On Tuesday afternoon, ten teams from all over the country (but mostly from Wisconsin and Minnesota) began promptly at 2:30 p.m. as signaled by the loudspeaker blaring the famous bagpipe song, "Scotland the Brave." They announced the teams individually, the fans clapped and cowbelled, and then there was this sight:
This was almost bone-chilling. When I've curled, I can usually make it a little past the first hogline, but these gentlemen can slide themselves practically to the other house. If they were inanimate they would make excellent center guards. So instead of going of walking from one side of the sheet to the other like a normal biped, many of these curling gurus slid in a single file line down the sheet. Perhaps a bagpipe rendition of "March of the Valkyries" would have been appropriate.

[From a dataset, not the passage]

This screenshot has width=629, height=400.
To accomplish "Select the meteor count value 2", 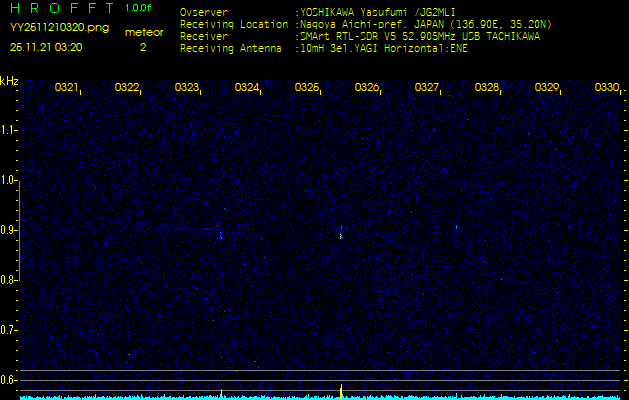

Most fans who became adorers of the sport this year probably know about Team Shuster, the Minnesotans who went a disappointing 2-7 in Vancouver. They were scheduled to play in Kalamazoo, but after their 26-year-old vice Jason Smith "retired" from the sport, coupled with what could only be fatigue, they bowed out of the tournament. But that didn't mean there were some world class teams to be seen.
For example, there's Pete Fenson. How soon have we forgotten that in 2006, his team won the bronze in Torino? His team is present in the tournament, but he was playing catch-up. Todd Birr, who took third at worlds in 2007, was behind in the standings as well. The draw I attended saw the two teams tied for first, Team Hames and Team Stevens, facing one another in what would be the lowest scoring game of the draw, 5-2, conceded near the end of the tenth when Stevens ran out of stones.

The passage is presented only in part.